Se hizo piloto cuando cumplió el servicio militar en 1921, y muchas de sus experiencias como aviador fueron su fuente de inspiración. Escribió su primer tituló literario “El aviador” en 1926, un relato que fue publicado en la revista “Le Navire D’Argent” y por el cual obtuvo un contrato como piloto de línea para una agencia privada. A partir de entonces, a cada escala del piloto, correspondió una etapa de su producción literaria. Mientras se desempeñaba como jefe de estación aérea en el Sahara español, escribió su primera novela “Correo del Sur” (1928) y luego la segunda, “Vuelo nocturno” (1930), que le supuso un gran éxito al obtener el premio Femina, uno de los galardones más importantes de las letras francesas.
Tuvo una estadía en Suramérica, en Argentina, donde se le encomendó la tarea de organizar la red de la filial de Aéropostale en Buenos Aires. Se adaptó bastante bien a la ciudad, y al poco tiempo sus amigos porteños comenzaron a llamarlo cariñosamente con el apodo de “Saintex”. En la capital argentina conoció a quien sería su esposa, Consuelo Suncin, una joven millonaria de nacionalidad salvadoreña.
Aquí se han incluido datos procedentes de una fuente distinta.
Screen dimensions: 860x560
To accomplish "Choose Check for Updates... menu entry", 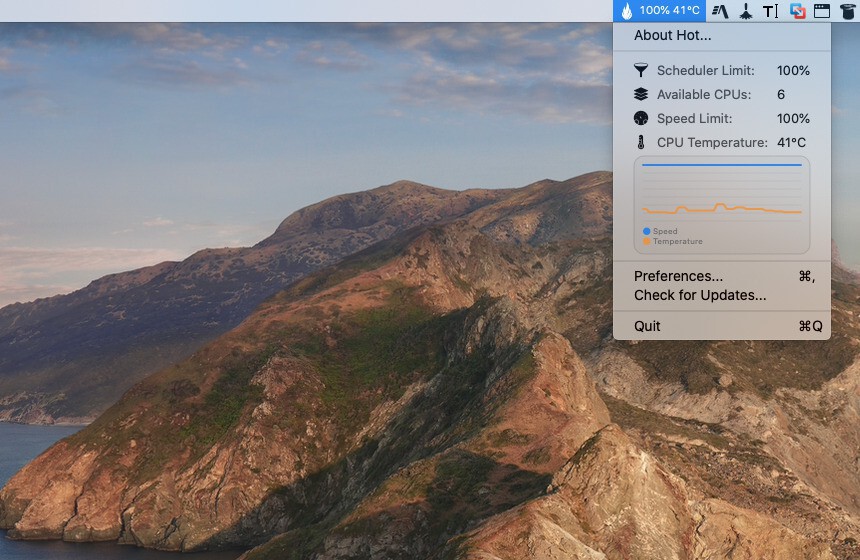I will coord(700,295).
Su permanencia de dos años en el país austral, finalizó cuando la empresa entró en bancarrota. Regresó a Francia y formalizó su relación con Consuelo, contrayendo matrimonio en 1931 en la ciudad de Niza. Se consagró al periodismo y a la escritura, pero nunca dejó de volar, continuó como piloto de pruebas por muchos años. Resulta fascinante cómo logró compaginar dos actividades aparentemente tan disímiles como la aviación y la escritura.
Tras el armisticio firmado en 1940, mediante el cual los nazis ocuparon Francia, el escritor, con su esposa salvadoreña, emigró a Estados Unidos. En Nueva York recopiló sus anécdotas en la novela “Piloto de guerra” (1942), y luego publicó su obra cumbre “El Principito” (1943), que se convirtió en el libro francés más leído, más traducido y más vendido de todos los tiempos.
Se trata de un cuento ilustrado con dibujos del propio Antoine, lleno de aprendizajes y moralejas, y no dice lo pequeño para todo lo que transmite. Relata la historia de un principito que llega desde un diminuto asteroide a la Tierra, y descubre la extraña forma en que los adultos ven la vida. La obra es un paseo por los valores universales de la humanidad, como la esperanza, el esfuerzo, el compromiso, el amor, la justicia, la amistad, la felicidad…
Es una de las mejores creaciones literarias del siglo XX, que muestra sabias frases, de las cuales citaremos algunas:
“Fue el tiempo que pasaste con tu rosa lo que la hizo tan importante”.
“Todos los mayores han sido primero niños (pero pocos lo recuerdan)”…
“Si vienes, por ejemplo, a las cuatro de la tarde; desde las tres yo empezaría a ser feliz”…
“Me pregunto si las estrellas se iluminan con el fin de que algún día, cada uno pueda encontrar la suya”…
Y esta última extraordinaria: “Sólo con el corazón se puede ver bien; lo esencial es invisible a los ojos”…
Luego de más de dos años viviendo en Nueva York, Antoine regresó a la Europa todavía inmersa en la guerra, y se unió a las fuerzas francesas libres. Fue asignado a un escuadrón acantonado en la isla de Córcega. El 31 de julio de 1944, despegó a bordo de su avión para una misión de reconocimiento, y desapareció en el Mediterráneo; tenia 44 años, su cuerpo nunca fue hallado.
La aviación fue su vida…y su muerte.